Another interesting quirk, my ONNX is sometimes a bit slower if I set two providers: providers=['CUDAExecutionProvider', 'CPUExecutionProvider'] than if I just set ['CUDAExecutionProvider']. Maybe you also get better performance by e.g. only setting the primary provider that you want to use?

Tom Aarsen

polodealvarado · 2023-11-17T10:22:42Z

Interesting. I have been reading some issues in the onnxruntime repo and I have found several problems running onnxruntime engine on Apple Silicon.

I will run the same test on my Linux - GPU server.

On the other, based on your result we got an improvement, at least for this first test, of :
~72% for CPU
~28% for CUDA

polodealvarado · 2023-11-17T12:14:39Z

@tomaarsen
On my Linux machine, I have gotten results closer to yours.
I have discovered also that document-level context affects to the performance:

Setting batch_size=30

Results

Without document-level context

batch = [
        "Pedro is working in Alicante. Pedro is working in Alicante. Pedro is working in Alicante.Pedro is working in Alicante. Pedro is working in Alicante. Pedro is working in Alicante.Pedro is working in Alicante. Pedro is working in Alicante.
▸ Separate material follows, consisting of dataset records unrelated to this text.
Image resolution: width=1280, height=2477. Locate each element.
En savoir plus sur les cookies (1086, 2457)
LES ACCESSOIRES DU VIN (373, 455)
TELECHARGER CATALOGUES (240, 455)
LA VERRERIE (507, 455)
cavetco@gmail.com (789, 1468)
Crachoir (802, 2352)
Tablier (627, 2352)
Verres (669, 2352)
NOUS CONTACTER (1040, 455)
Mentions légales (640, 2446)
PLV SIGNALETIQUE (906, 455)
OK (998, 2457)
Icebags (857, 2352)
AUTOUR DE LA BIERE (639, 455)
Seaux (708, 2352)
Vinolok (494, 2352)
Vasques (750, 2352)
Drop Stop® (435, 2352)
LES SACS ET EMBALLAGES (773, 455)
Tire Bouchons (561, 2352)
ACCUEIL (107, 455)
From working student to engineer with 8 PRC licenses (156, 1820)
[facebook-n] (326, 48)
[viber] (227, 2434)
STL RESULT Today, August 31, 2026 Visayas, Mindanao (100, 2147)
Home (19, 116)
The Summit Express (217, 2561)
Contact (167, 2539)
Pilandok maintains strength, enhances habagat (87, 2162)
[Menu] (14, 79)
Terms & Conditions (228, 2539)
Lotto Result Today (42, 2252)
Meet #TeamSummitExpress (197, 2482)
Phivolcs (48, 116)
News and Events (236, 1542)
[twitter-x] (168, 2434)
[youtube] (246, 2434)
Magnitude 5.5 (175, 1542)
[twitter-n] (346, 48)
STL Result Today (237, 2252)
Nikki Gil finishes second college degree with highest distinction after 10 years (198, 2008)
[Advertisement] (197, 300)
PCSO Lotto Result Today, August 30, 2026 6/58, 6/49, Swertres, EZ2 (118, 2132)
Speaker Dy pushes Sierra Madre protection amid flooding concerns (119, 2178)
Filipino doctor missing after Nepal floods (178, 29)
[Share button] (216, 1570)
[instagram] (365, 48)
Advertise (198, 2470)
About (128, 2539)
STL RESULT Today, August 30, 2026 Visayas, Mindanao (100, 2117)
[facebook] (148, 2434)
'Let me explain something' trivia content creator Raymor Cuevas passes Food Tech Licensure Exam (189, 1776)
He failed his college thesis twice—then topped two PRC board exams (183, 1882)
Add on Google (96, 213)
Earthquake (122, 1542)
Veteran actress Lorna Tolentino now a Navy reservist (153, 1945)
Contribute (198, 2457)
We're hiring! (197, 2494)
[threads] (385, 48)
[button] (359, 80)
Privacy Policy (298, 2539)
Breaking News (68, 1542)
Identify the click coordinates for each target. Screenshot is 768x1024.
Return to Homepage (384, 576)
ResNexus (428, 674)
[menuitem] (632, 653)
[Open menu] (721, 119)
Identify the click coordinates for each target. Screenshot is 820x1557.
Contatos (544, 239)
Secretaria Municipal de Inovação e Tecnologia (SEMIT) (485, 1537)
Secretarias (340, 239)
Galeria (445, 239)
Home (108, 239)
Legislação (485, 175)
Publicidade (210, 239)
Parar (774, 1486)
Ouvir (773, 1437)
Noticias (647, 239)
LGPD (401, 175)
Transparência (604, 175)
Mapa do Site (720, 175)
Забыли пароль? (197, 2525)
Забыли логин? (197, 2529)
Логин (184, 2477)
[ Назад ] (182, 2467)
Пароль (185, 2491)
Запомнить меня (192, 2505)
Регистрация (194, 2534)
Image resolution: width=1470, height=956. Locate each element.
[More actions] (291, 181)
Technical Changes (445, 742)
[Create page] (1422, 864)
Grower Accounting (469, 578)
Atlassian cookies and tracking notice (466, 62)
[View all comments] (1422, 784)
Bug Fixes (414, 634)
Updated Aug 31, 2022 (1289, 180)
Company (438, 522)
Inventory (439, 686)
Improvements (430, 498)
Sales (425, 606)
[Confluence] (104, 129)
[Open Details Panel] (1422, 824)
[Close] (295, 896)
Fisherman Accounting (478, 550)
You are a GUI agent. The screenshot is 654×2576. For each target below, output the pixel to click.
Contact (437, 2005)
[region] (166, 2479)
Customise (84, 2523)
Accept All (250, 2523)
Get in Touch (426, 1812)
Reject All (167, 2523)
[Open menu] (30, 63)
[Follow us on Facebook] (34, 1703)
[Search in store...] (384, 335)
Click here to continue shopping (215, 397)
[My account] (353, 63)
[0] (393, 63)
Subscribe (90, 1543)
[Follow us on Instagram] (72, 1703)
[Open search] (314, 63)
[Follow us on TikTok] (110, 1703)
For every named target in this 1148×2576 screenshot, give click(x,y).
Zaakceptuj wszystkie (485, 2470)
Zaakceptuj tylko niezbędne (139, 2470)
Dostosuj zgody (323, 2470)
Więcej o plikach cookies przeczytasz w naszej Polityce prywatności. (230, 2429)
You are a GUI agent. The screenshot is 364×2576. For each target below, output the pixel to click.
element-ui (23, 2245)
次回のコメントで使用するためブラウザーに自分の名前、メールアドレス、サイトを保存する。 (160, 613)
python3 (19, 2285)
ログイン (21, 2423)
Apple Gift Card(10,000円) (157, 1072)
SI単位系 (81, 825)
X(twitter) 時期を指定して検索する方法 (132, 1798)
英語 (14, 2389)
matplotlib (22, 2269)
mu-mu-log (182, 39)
Pedro is working in Alicante",
    ] * 30

CPU
Time results:
Batch size: 30
Torch time: 24.0738263130188
ONNX time: 12.592668056488037
Results are the same: True

CUDA
Time results:
Batch size: 30
Torch time: 0.91231443252
ONNX time: 0.59696873378
Results are the same: True

With document-level context

batch = [[
        "Pedro is working in Alicante. Pedro is working in Alicante. Pedro is working in Alicante.Pedro is working in Alicante. Pedro is working in Alicante. Pedro is working in Alicante.Pedro is working in Alicante. Pedro is working in Alicante. Pedro is working in Alicante",
    ]]* 30

CPU
Time results:
Batch size: 30
Torch time: 13.35103726387024
ONNX time: 6.461100339889526
Results are the same: True

CUDA
Time results:
Batch size: 30
Torch time: 0.8129876
ONNX time: 0.5063415
Results are the same: True

System Info

Architecture: x86_64
CPU op-mode(s): 32-bit, 64-bit
Byte Order: Little Endian
Address sizes: 46 bits physical, 48 bits virtual
CPU(s): 12
On-line CPU(s) list: 0-11
Thread(s) per core: 2
Core(s) per socket: 6
Socket(s): 1
NUMA node(s): 1
Vendor ID: GenuineIntel
CPU family: 6
Model: 85
Model name: Intel(R) Xeon(R) CPU @ 2.00GHz
Stepping: 3
CPU MHz: 2000.164
BogoMIPS: 4000.32
Hypervisor vendor: KVM
Virtualization type: full
L1d cache: 192 KiB
L1i cache: 192 KiB
L2 cache: 6 MiB
L3 cache: 38.5 MiB
NUMA node0 CPU(s): 0-11

Python libraries

Package Version

aiohttp 3.8.6
aiosignal 1.3.1
async-timeout 4.0.3
attrs 23.1.0
certifi 2023.7.22
charset-normalizer 3.3.2
coloredlogs 15.0.1
datasets 2.15.0
dill 0.3.7
evaluate 0.4.1
filelock 3.13.1
flatbuffers 23.5.26
frozenlist 1.4.0
fsspec 2023.10.0
huggingface-hub 0.19.4
humanfriendly 10.0
idna 3.4
Jinja2 3.1.2
joblib 1.3.2
MarkupSafe 2.1.3
mpmath 1.3.0
multidict 6.0.4
multiprocess 0.70.15
networkx 3.2.1
numpy 1.26.2
nvidia-cublas-cu12 12.1.3.1
nvidia-cuda-cupti-cu12 12.1.105
nvidia-cuda-nvrtc-cu12 12.1.105
nvidia-cuda-runtime-cu12 12.1.105
nvidia-cudnn-cu12 8.9.2.26
nvidia-cufft-cu12 11.0.2.54
nvidia-curand-cu12 10.3.2.106
nvidia-cusolver-cu12 11.4.5.107
nvidia-cusparse-cu12 12.1.0.106
nvidia-nccl-cu12 2.18.1
nvidia-nvjitlink-cu12 12.3.101
nvidia-nvtx-cu12 12.1.105
onnx 1.15.0
onnxruntime-gpu 1.16.2
optimum 1.14.1
packaging 23.2
pandas 2.1.3
pip 23.3
protobuf 4.25.1
pyarrow 14.0.1
pyarrow-hotfix 0.5
python-dateutil 2.8.2
pytz 2023.3.post1
PyYAML 6.0.1
regex 2023.10.3
requests 2.31.0
responses 0.18.0
safetensors 0.4.0
scikit-learn 1.3.2
scipy 1.11.3
sentencepiece 0.1.99
setuptools 68.0.0
six 1.16.0
sympy 1.12
threadpoolctl 3.2.0
tokenizers 0.15.0
torch 2.1.1
tqdm 4.66.1
transformers 4.35.2
triton 2.1.0
typing_extensions 4.8.0
tzdata 2023.3
urllib3 2.1.0
wheel 0.41.2
xxhash 3.4.1
yarl 1.9.2

tomaarsen · 2023-11-17T14:33:09Z

Oh that is very interesting! I would not have expected a change in performance between those two cases.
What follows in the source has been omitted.